1. Go Ahead And Talk To Yourself

Special Forces and Navy SEALS use self-talk as a powerful mental toughness tool when confronted with obstacles and adversity. Research estimates that we say 300-1,000 words to ourselves per minute.

  • Teach yourself to react positively to your circumstances so you can override the emotional part of your limbic brain system that regulates anxiety.
  • Positive self-talk can shift the way you see your stressors.
  • Mental toughness is recognizing that even in the roughest circumstances, we are never helpless.

2. Formulate Action Plans

Lasting change ultimately requires you to make the new behavior automatic.

  • Prepare yourself for specific situations. “If I am offered a glass of wine, I will say “no”.”
  • Frame your intentions as positive actions: “I will not speak in derogatory terms about my supervisor behind her back.”
  • Picture yourself carrying out your plans.

3. Launch A Personal Research and Development Program

Every good company spends time and resources on R&D. If you are planning to invest in yourself, you should do the same. Take a closer look at how you can discover hidden talents, interests, and skills. Your personal R&D might look something like this:

  • Buy 5 new magazines every month.
  • Visit 5 new websites every week.
  • Every time you meet someone interesting, ask them what they’re reading.
  • Take a vacation to somewhere new.

4. Try Out A New Pair Of Training Wheels

As long as we’re talking personal R&D, do something at which you are a beginner. Like any newbie, you will fear failure and rely upon training wheels to keep you upright. That’s OK. If you wobble and fall down, you’ll already know how it feels when you get knocked down by the competition. The sting won’t come as a shock and you won’t waste precious time whining about it.

  • Come out swinging.
  • Live by your wits.
  • Let your ego get bruised.
  • Be stronger when you finish than when you started.

5. Recruit A Board Of Personal Advisors

As Plato said, “The people we hang around are like dirt; they either help us grow and thrive, or they make us wither and wilt.”

  • Look around the conference room.
  • Who do you admire? Who do you know the least?
  • Invite them to lunch.
  • Stay in touch with the people who believe in you.
  • Cultivate people who will challenge you to be your best self.

6. Learn a New Habit

This requires you to choose between something pleasant and familiar or something much less so.

  • Think about how this goal will help you become the person you want to be.
  • Even if the goal originated from an external source, such as doctor’s warning to lose weight, you can still make it your own by finding your personal reasons to pursue it.
  • Try to come up with fun ways to learn your new habit.

7. Believe It To Be True

Studies have shown that people with unrealistic expectations are the ones mostly likely to give in to temptation and stick with old habits. Long-term lifestyle changes require you to control your impulses and stop making excuses for why you’re not changing your behavior.

  • Visualize your success along with the specific obstacles you will face.
  • Avoid situations that will trigger a bad habit that you want to break.
  • Forgive yourself if you slip up; keep moving forward.

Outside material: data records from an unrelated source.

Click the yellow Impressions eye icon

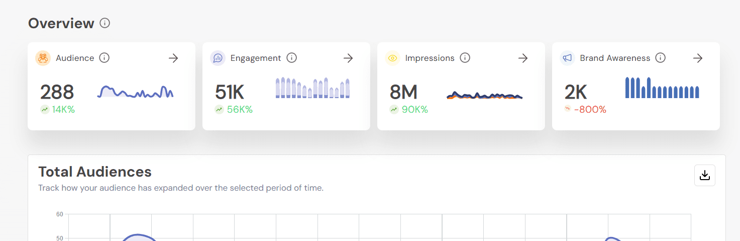[392, 58]
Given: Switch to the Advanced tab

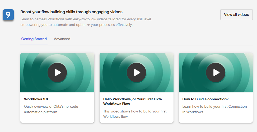Looking at the screenshot, I should coord(62,39).
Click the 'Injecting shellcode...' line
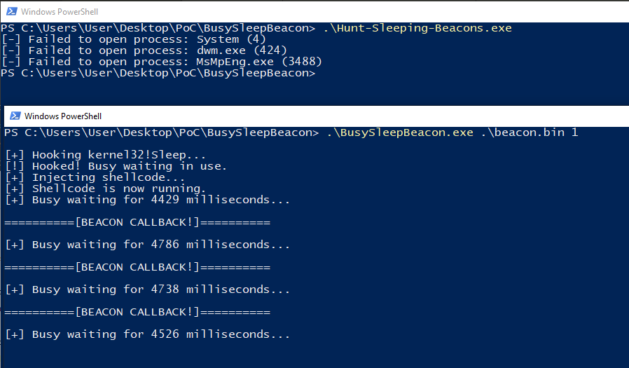 (95, 177)
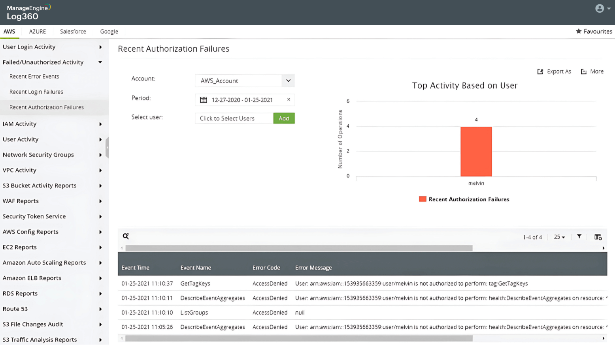Open the More options menu

(592, 71)
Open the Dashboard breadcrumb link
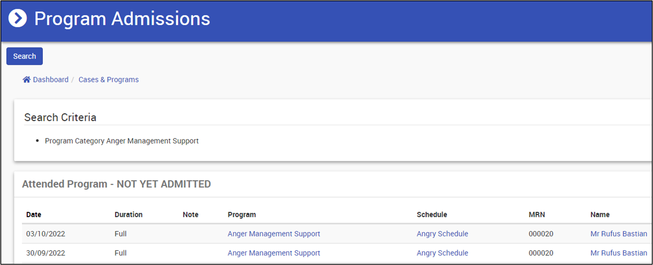Screen dimensions: 653x265 [x=50, y=80]
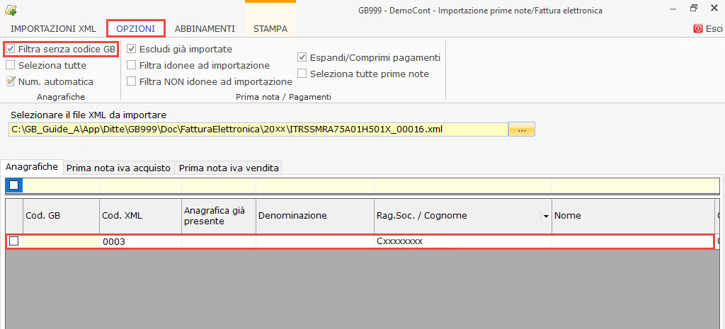This screenshot has height=329, width=725.
Task: Open the IMPORTAZIONI XML ribbon tab
Action: [x=53, y=29]
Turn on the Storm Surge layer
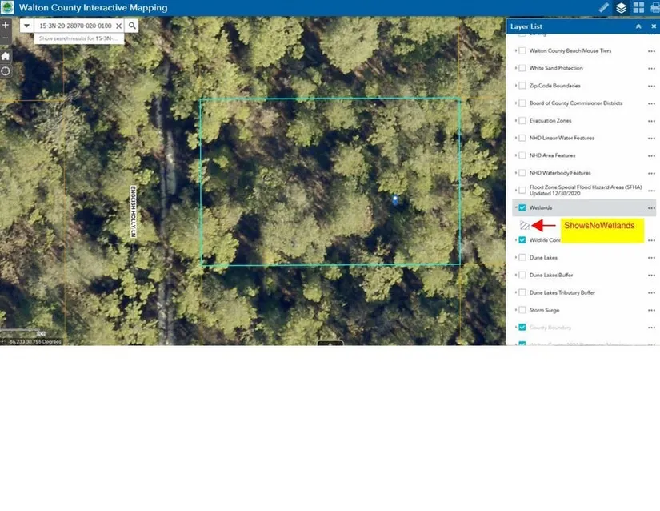The width and height of the screenshot is (660, 511). click(x=522, y=310)
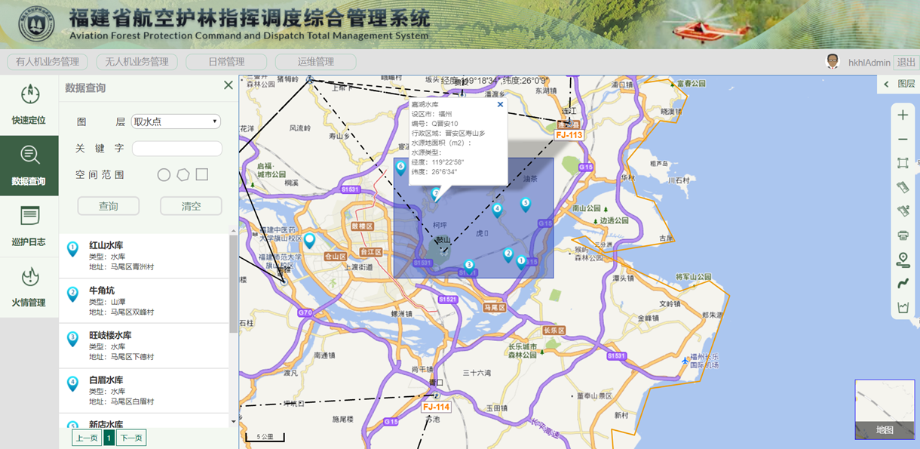This screenshot has height=449, width=920.
Task: Open the 运维管理 menu
Action: pos(315,62)
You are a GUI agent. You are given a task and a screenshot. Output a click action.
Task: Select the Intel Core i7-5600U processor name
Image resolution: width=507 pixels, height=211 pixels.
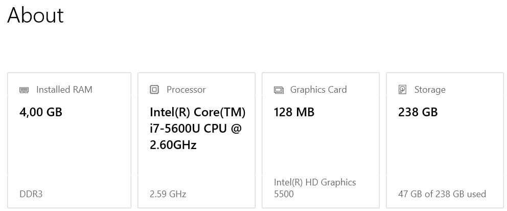tap(197, 129)
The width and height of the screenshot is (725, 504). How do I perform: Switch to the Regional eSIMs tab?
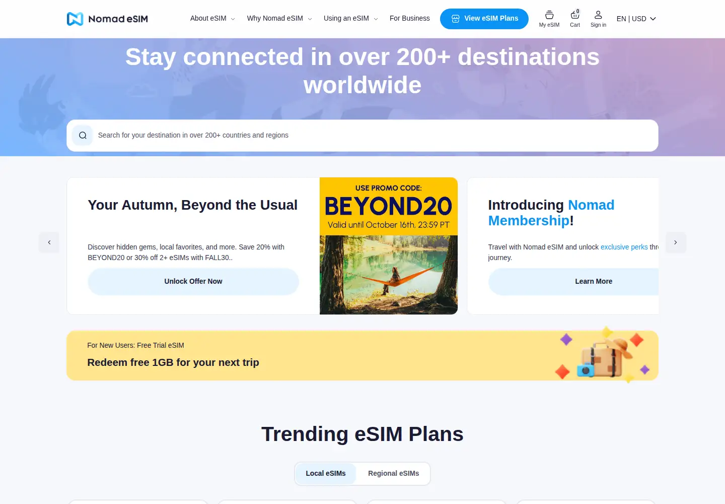(394, 474)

8. Make Sure You’re Pursuing The Right Path

A powerful motivator for self-improvement is to figure out exactly why you are pursuing a particular goal or course of action in the first place.

  • Find your personal motivation to change a negative habit.
  • Listen politely to advice, but stick to your guns and choose your own goals.
  • At the end of each day ask yourself, how would you would rate each conversation, interaction, and decision you made on a scale of 1 to 10?
  • Now, ask yourself what it would take to make it a 10?

As seasoned FBI agents know, successful people never stop learning how to continually refresh, renew, and stretch past their comfort zones.

© 2015 LaRae Quy. All rights reserved.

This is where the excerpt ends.